Maintaining Diversity Provably Helps in Evolutionary Multimodal Optimization
Shengjie Ren, Zhijia Qiu, Chao Bian, Miqing Li, Chao Qian
TL;DR
This work studies multimodal optimization problems (MMOPs) where multiple solution-space optima map to a single objective, and shows that maintaining diversity in the solution space can boost evolutionary search when used with crossover. The authors introduce a simple diversity-maintenance mechanism that favors distant solutions during population updates for $(\mu+1)$-GA, NSGA-II, and SMS-EMOA, and provide rigorous running-time analyses proving polynomial or exponential speedups on Jump (single-objective) and OneJumpZeroJump (bi-objective), respectively, supported by experiments. For Jump, the bound is $O(\mu^2 4^k+ \mu n\log n+n\sqrt{k}(\mu\log\mu+\log n))$, while for OneJumpZeroJump it is $O(\mu^2 4^{k} + \mu n\log n)$ across NSGA-II and SMS-EMOA; the speedups grow with $k$ and are especially pronounced when $k$ is large. Overall, the paper highlights the practical and theoretical value of preserving solution-space diversity to enhance exploration in MOEAs and MMOPs.
Abstract
In the real world, there exist a class of optimization problems that multiple (local) optimal solutions in the solution space correspond to a single point in the objective space. In this paper, we theoretically show that for such multimodal problems, a simple method that considers the diversity of solutions in the solution space can benefit the search in evolutionary algorithms (EAs). Specifically, we prove that the proposed method, working with crossover, can help enhance the exploration, leading to polynomial or even exponential acceleration on the expected running time.
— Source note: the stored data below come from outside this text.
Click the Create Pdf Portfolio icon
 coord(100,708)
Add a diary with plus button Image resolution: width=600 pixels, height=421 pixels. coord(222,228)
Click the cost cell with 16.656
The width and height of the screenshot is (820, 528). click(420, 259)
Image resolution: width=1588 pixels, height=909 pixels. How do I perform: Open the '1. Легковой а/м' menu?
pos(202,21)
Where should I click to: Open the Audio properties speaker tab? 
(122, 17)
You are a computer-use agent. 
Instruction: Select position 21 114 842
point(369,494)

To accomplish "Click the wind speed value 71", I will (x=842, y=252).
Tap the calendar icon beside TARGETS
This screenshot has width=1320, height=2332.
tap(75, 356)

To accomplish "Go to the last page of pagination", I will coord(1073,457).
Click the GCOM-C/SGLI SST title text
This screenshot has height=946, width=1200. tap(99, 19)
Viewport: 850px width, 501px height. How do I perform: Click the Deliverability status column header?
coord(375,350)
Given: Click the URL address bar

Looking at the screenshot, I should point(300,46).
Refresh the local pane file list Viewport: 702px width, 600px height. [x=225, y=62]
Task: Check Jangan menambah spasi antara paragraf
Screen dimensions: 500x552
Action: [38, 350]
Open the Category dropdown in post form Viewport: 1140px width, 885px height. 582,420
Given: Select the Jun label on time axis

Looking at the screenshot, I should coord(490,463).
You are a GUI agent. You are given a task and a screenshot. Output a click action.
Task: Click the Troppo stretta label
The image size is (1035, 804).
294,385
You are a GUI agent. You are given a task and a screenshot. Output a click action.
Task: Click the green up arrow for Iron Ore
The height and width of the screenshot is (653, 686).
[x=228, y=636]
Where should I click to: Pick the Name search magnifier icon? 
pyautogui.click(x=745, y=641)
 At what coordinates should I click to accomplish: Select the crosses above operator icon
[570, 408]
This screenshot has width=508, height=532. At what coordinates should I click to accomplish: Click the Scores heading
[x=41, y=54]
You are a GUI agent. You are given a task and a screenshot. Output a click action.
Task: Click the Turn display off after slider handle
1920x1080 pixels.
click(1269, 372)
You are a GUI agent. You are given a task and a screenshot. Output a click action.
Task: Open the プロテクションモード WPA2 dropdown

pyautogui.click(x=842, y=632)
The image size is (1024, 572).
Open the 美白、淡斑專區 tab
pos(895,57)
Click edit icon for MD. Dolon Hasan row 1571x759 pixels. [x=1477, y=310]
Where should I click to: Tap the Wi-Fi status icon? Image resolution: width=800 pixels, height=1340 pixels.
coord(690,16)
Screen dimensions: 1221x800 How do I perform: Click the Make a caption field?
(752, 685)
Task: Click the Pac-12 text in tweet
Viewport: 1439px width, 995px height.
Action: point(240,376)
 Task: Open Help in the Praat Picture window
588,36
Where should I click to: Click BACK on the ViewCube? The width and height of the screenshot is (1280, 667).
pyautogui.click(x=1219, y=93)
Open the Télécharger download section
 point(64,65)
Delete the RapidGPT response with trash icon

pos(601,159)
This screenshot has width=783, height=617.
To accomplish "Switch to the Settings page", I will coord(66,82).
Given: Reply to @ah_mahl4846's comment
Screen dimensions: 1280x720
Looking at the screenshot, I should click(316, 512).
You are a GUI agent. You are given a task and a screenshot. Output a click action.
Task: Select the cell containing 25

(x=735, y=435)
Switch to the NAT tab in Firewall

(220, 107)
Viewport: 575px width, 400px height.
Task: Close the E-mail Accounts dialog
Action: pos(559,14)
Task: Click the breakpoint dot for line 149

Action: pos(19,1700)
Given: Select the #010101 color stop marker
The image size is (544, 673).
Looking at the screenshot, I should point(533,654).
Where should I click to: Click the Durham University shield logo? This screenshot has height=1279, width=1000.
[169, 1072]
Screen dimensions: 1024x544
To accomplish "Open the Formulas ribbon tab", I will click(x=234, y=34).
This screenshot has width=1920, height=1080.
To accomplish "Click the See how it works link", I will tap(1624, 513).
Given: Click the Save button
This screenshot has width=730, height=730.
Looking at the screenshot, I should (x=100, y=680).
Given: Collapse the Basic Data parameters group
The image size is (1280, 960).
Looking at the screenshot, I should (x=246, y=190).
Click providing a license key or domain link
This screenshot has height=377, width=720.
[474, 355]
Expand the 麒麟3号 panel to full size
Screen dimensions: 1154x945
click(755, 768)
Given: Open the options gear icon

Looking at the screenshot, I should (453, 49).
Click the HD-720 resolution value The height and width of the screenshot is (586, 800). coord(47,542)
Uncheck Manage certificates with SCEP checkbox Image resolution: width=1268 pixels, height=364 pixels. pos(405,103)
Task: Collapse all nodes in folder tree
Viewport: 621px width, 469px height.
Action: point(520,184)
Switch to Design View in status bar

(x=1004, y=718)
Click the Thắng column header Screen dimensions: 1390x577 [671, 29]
This result is derived by rigorous running time analysis in both single-objective and multi-objective scenarios, including $(μ+1)$-GA solving the widely studied single-objective problem, Jump, and NSGA-II and SMS-EMOA (two well-established multi-objective EAs) solving the widely studied bi-objective problem, OneJumpZeroJump. Experiments are also conducted to validate the theoretical results. We hope that our results may encourage the exploration of diversity maintenance in the solution space for multi-objective optimization, where existing EAs usually only consider the diversity in the objective space and can easily be trapped in local optima.